|
fot. screen filmu Nadleśnictwa Antonin |
Choć wciąż nie ma oficjalnego potwierdzenia, że to wilki czystej krwi, to i tak kolejny filmik zamieszczony na facebookowym profilu Nadleśnictwa Antonin wzbudza ogromne zainteresowanie. 26 października po godzinie 23:00 foto-pułaka zamontowana przez podleśniczego Leśnictwa Krupa zarejestrowała trzy osobniki przypominające wilki. Zwierzęta pojawiają się w kadrze na chwilę. Tydzień temu jeden z pracowników leśnych zauważył aż 7 sztuk, choć nie jest to informacja potwierdzona przez Służbę Leśną. Aby potwierdzić czy są to prawdziwe wilki, trzeba zrobić badania genetyczne. Pracownicy Polskiej Akademii Nauk byli już na terenie Leśnictwa, ale niestety odchodów nie udało im się zebrać. Największy specjalista w tej dziedzinie profesor Henryk Okarma stwierdził, że mogą to być mieszańce wilka z psem, a wątpliwości rozwiałyby wspomniane badania. Na razie jest kolejna mała sensacja: wilki lub coś podobnego do tych zwierząt na stałe zadomowiły się na terenie Nadleśnictwa Antonin.
Ostatnie nagranie zarejestrowane 26 października.
Wilki znów pojawiły się na terenie leśnictwa Krupa
Opublikowany przez Nadleśnictwo Antonin na 31 październik 2016
Wcześniejsze nagranie z foto-pułapki pokazaliśmy też Mateuszowi Matysiakowi.
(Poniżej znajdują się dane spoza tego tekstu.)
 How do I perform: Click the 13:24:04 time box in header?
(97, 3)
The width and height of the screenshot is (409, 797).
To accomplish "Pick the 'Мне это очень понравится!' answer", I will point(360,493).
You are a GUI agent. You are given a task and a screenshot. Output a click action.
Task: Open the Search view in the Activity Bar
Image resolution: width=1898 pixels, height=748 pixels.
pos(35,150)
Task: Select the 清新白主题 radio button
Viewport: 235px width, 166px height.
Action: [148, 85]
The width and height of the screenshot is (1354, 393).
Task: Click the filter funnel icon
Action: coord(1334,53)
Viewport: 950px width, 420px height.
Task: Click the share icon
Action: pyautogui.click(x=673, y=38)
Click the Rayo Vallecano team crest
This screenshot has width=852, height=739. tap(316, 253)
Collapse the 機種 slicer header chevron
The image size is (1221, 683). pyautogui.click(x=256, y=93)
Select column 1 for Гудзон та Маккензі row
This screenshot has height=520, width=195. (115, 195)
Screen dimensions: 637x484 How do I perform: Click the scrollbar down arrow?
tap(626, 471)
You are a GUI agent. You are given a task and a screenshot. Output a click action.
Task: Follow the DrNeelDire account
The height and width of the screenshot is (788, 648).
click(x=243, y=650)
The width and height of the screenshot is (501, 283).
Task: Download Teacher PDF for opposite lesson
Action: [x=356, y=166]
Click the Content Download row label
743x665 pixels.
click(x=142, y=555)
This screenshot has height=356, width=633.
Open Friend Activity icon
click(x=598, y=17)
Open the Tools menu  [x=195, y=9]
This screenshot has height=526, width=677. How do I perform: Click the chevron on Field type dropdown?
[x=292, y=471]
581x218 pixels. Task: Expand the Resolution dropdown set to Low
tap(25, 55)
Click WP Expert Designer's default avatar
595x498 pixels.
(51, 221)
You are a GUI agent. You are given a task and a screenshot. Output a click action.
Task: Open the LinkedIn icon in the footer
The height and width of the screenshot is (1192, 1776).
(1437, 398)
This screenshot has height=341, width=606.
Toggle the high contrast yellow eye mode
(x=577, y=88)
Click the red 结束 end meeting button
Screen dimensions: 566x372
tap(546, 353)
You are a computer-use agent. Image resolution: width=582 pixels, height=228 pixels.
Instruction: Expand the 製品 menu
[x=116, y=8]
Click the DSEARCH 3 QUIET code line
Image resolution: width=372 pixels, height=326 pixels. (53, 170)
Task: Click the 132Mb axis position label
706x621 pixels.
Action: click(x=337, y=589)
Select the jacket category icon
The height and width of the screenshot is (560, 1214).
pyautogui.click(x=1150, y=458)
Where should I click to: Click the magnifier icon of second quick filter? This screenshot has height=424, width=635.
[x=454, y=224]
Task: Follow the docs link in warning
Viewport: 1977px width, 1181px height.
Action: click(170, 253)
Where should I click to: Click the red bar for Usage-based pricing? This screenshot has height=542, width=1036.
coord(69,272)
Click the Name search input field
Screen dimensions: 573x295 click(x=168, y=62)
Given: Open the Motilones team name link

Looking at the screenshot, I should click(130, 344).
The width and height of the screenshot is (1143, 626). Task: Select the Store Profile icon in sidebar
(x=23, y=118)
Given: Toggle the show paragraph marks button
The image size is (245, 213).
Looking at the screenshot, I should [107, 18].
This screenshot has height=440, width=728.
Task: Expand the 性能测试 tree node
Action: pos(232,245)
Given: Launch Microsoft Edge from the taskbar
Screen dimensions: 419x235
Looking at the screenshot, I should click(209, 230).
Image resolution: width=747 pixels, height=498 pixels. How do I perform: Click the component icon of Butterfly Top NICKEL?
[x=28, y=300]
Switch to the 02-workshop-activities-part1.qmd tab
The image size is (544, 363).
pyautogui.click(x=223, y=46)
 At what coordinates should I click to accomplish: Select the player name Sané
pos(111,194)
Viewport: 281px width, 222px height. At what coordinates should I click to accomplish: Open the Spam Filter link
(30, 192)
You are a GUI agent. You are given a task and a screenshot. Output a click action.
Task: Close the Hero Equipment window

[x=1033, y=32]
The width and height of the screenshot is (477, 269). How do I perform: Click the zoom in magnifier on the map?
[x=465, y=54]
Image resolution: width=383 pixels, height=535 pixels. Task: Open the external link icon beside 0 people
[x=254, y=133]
Rodowity przygodziczanin, aktualnie zakorzeniony w Bieszczadach, profesjonalny fotograf przyrody poproszony przez nas o komentarz w tej sprawie napisał:
|
fot. FB Mateusza Matysiaka |
To niestety nie są wilki. Postury psów, umaszczenie, uszy i ogony również. Być może jakąś domieszkę mają (skąd?), ale czystości fenotypowej wilka u żadnego z tych zwierząt nie widzę.
Na zdjęcia prawdziwych wilków Mateusz zaprasza Was na bieszczadzki profil:
https://www.facebook.com/Biesczaty. Znajdziecie tam fantastyczne zdjęcia autorstwa naszego "ziomala".
W dniu 31.10.2016r. również 3 osobniki były widziane w Dębnicy od strony Antonina.